00:13:07.000 So it is not an increase in cardiovascular disease, cancer, diabetes, or dementia.
00:13:14.000 It is the increase in suicide, overdoses, and alcohol-related deaths.
00:13:21.000 So those three, which I lumped together as deaths of despair, are growing That's such a clip that it is outpacing any incremental improvements we have in the others.
00:13:31.000 And as you probably know, Russell, in the past year, we've seen now over 100,000 people die in the U.S.
00:13:40.000 just on account of opioid poisoning.
00:13:42.000 That's astonishing and terrifying.
00:13:45.000 The gains that have been made as we advance beyond the era of dying like dumb apes as a result of infections is warping and metastasizing into the era where we're being killed by an ailing civilization that induces and perhaps you could even argue requires despair.
00:14:05.000 Now on that spectrum of addiction I would definitely include Eating disorders.
00:14:10.000 I've had an eating disorder when I was a young person, specifically bulimia.
00:14:15.000 And I've seen you talk about obesity and weight loss and while we're still on YouTube, I'll pose this question.
00:14:22.000 What is the real reason, Peter, that some people Can never lose weight, no matter what they do.
00:14:28.000 But before you answer, we're going to leave YouTube now and we're going to do our show exclusively over on Rumble, where we can speak freely and openly in the spirit of love.
00:14:37.000 Not so that we can convey misinformation, disinformation, malinformation, nor so that we can engage in senseless and pointless rhetoric of hate.
00:14:45.000 So that we can freely and openly discuss ways that we might live better, individually and collectively, and there's no question that Peter's fine work is contributing on a grand scale to that endeavour.
00:14:57.000 Join us over on Rumble to hear the answer to the question, what is the real reason some people never lose weight?
00:15:03.000 Peter Atiyah, what is the real reason some people never lose weight?
00:15:08.000 What's wrong with them?
00:15:09.000 What's wrong with us?
00:15:10.000 Why can't they do it?
00:15:11.000 Why can't we do it?
00:15:12.000 What's going on?
00:15:16.000 I'll preface this by saying I don't think I know the answer and I don't think anybody knows the answer.
00:15:20.000 So I can posit several ideas and the reality of it is this.
00:15:25.000 We are very, very hardwired, Russell, to store energy.
00:15:30.000 Okay, so this is like the superpower of Homo sapiens.
00:15:35.000 So you go back 200 to 250,000 years ago, as our particular species began to diverge from others, chimps, Neanderthals, there are lots of reasons that we out-competed them.
00:15:49.000 You know, we can talk about our capacity to work in concert with other members of our species in large numbers.
00:15:56.000 I think those things matter.
00:15:57.000 We can talk about a lot of things, but from a biologic perspective, I think our superpower was our ability to store energy.
00:16:05.000 And that's what enabled the organ between our ears to be so prolific, right?
00:16:12.000 So your brain weighs like 2% of your body weight and consumes between 20 and 25% of your energy.

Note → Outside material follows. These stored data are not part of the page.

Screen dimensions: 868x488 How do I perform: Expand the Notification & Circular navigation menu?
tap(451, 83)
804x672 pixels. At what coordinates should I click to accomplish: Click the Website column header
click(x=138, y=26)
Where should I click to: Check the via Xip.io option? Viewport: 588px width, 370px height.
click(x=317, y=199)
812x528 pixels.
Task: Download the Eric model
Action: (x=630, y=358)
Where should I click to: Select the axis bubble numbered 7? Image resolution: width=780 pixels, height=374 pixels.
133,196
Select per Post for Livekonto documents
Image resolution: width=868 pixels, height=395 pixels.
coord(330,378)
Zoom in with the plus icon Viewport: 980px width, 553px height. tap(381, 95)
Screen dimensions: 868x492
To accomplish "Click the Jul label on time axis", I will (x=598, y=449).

00:16:18.000 Just kind of reflect on that for a moment.
00:16:20.000 This tiny little organ is so energetically demanding that the only way our species could kind of leapfrog all the others was to make sure we never went without energy.
00:16:32.000 And to do that, we had to be able to store energy when food was plentiful.

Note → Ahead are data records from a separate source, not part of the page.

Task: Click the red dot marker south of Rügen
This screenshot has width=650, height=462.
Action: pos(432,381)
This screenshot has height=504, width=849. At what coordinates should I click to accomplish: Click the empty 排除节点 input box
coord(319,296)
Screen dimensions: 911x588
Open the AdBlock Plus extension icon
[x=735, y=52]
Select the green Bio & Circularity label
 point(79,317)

00:16:38.000 And so we spend hundreds of thousands of years honing this genetic tool to basically be able to put fat into fat stores so that we can access it later on.
00:16:49.000 And until food became entirely plentiful a hundred years ago, that problem basically didn't, you know, come back to bite us in the ass.

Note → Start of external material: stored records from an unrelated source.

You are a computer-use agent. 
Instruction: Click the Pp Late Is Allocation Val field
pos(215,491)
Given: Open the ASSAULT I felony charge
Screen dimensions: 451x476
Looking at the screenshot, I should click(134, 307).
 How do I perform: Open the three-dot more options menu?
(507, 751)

00:16:59.000 So I think it's important to understand that when we think about how we are mired in an epidemic of obesity, we need to understand that we are putting these very, very, very old genes in an environment in which they never had a chance to adapt, right?
00:17:13.000 We would never, in the current food environment, optimize around energy storage the way we have today.
00:17:20.000 So the question then becomes, why are some people more genetically susceptible to this?
00:17:26.000 Why are some people more behaviorally sensitive to this?
00:17:31.000 Why are some people in an environment where, for example, they don't have the education, they don't have the means, they're in food deserts?
00:17:40.000 All of these things play a role.
00:17:44.000 It's easier for me to answer the question at the species level, why are we getting fatter?
00:17:49.000 It's harder for me to answer at the individual level, but I don't dispute for a moment that there are social and genetic factors that account for those differences.
00:17:58.000 It's interesting to ponder, Peter, where the distinction between genetics and behavior might lie, where that particular line might be drawn, and also to reflect On the earlier part of our conversation where we discussed the crisis of despair, and whether or not that is similarly the result of finding ourselves suddenly in an environment more similar to a farm or a zoo than a forest or a plain, where suddenly hundreds of thousands of years of evolution, obviously much longer if you consider the entire lineage, are suddenly warped into an unnatural and perhaps
00:18:39.000 Antithetical, punishing condition that we have diets that are not reflective of our needs.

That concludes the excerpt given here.